Source
THE FACTS AND EVIDENCE
The complainant in this case was first employed by the second respondent (the company) from July 1997 to May 2003 as a production operative. He resigned his employment to become a full-time carer for his wife who has a disability. He later became aware in 2005 that the company might be recruiting staff and he applied for a job anew. His CV and application form was sent by the company to the first respondent (the agency), an employment agency that had been contracted to recruit staff on its behalf. This CV disclosed to the agency that the complainant had previously worked for the company and so in line with its normal practice, it enquired about his suitability for employment.
The company informed the agency that the complainant would not be ‘a suitable hire’ and the agency in turn informed the complainant that he had been unsuccessful. When he enquired why, he was told by the agency that the company had given it a negative reference in relation to him. In response, he brought claims against both the agency and the company, alleging that the decision not to consider his application further was as a result of his caring role in respect of his wife’s disability, and that this amounted to discriminatory treatment on a number of grounds. His claims before the Equality Tribunal failed and he appealed to the Labour Court. His appeal focused on one ground only; that he had been discriminated by association on account of his wife’s disability.
In his evidence, the complainant gave a lengthy account of his history with the respondent company, culminating in his resignation in 2003 to provide full-time care to his wife, who had also worked for the company prior to her illness. He detailed what he regarded as its unhelpful attitude to his predicament, including its failure to allow him to take unpaid leave of absence, which had forced him to take annual leave and sick leave on stress grounds to care for his wife. This resulted in him being placed on a ‘corrective action’ plan for excessive levels of sick leave, even though he claimed that the company were aware that the bulk of his absences related to his wife’s illness.
He took carers leave under the newly passed Carers Leave Act, 2001 in 2002, but having presumably exhausted his entitlement, finally resigned in May 2003. In 2005, the complainant became aware that the company was recruiting staff and as a relative was then available to care for his wife, he applied for work. He alleged that the agency rejected this application on the specific instructions of the company and that this rejection was as a result of his wife’s disability.
The respondent company called three separate witnesses including the complainant’s last supervisor. He gave evidence that the complainant’s performance at work was generally poor and that he had rated this at 1 out of 5 in 2002, although there was no documentary evidence of this assessment available for the hearing. He also stated that the complainant had an unacceptable level of absence which the supervisor was obliged to act upon, as the complainant had already been the subject of documented counselling prior to the initiation of the corrective action plan. Finally, the supervisor confirmed that it was he who had indicated that the complainant was not suitable for rehire, following an enquiry from the company’s HR manager. He said that although he was aware that the complainant’s wife suffered from diabetes, he was not influenced to any degree by her disability in coming to this conclusion. In turn, a witness on behalf of the agency denied any knowledge of the complainant’s wife’s condition.

Short task
State whether each of the following statements agrees with the case summary, answering yes or no and quoting the words of the case summary that decide it. 1. The complainant resigned from the company in May 2003. 2. The supervisor's rating of the complainant's performance was supported by documentary evidence at the hearing. 3. The complainant's appeal to the Labour Court rested on a single ground. The material has no connection to the case summary.

Given information
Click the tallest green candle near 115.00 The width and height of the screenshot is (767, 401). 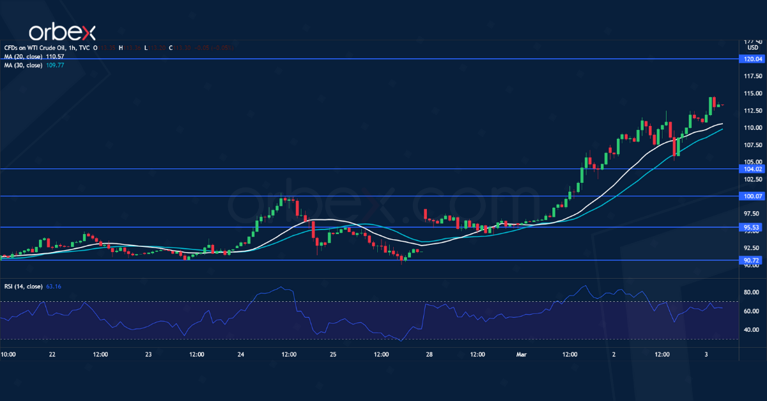pos(711,106)
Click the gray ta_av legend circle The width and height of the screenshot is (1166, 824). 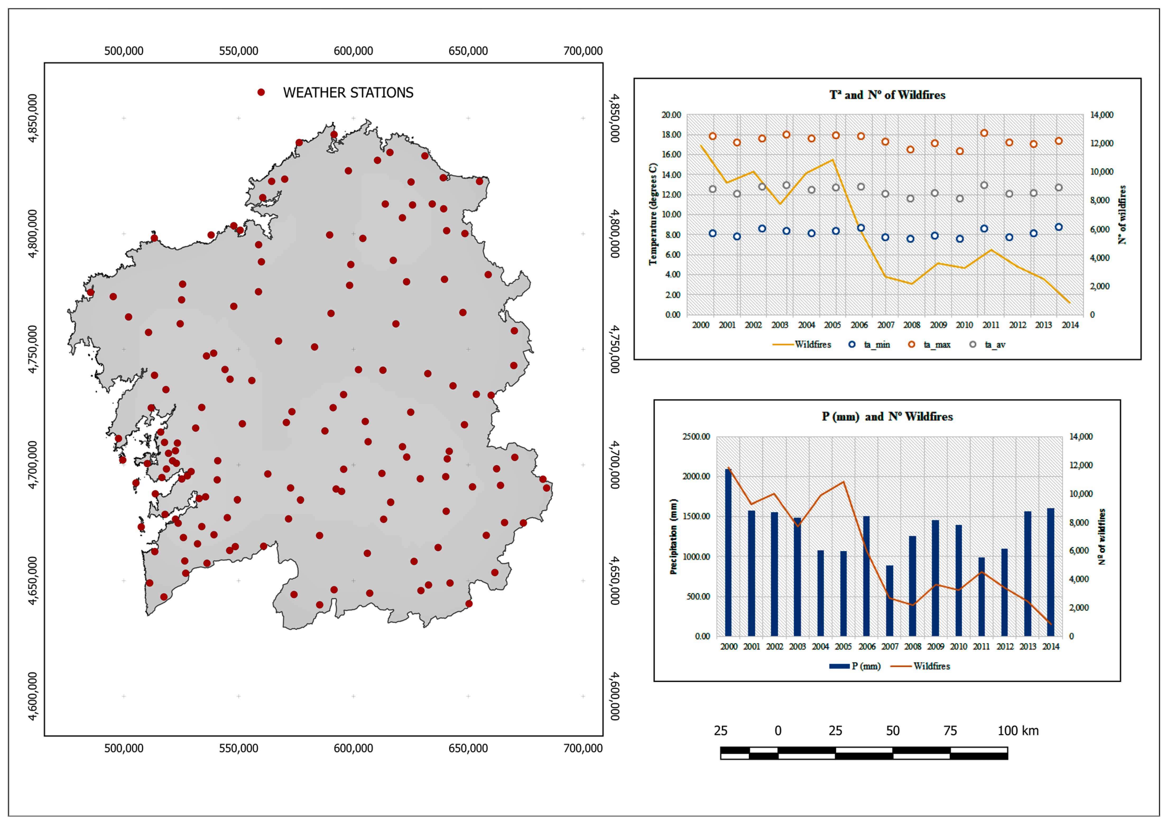(973, 344)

Full output
1. Yes: "finally resigned in May 2003."
2. No: "there was no documentary evidence of this assessment available for the hearing."
3. Yes: "His appeal focused on one ground only."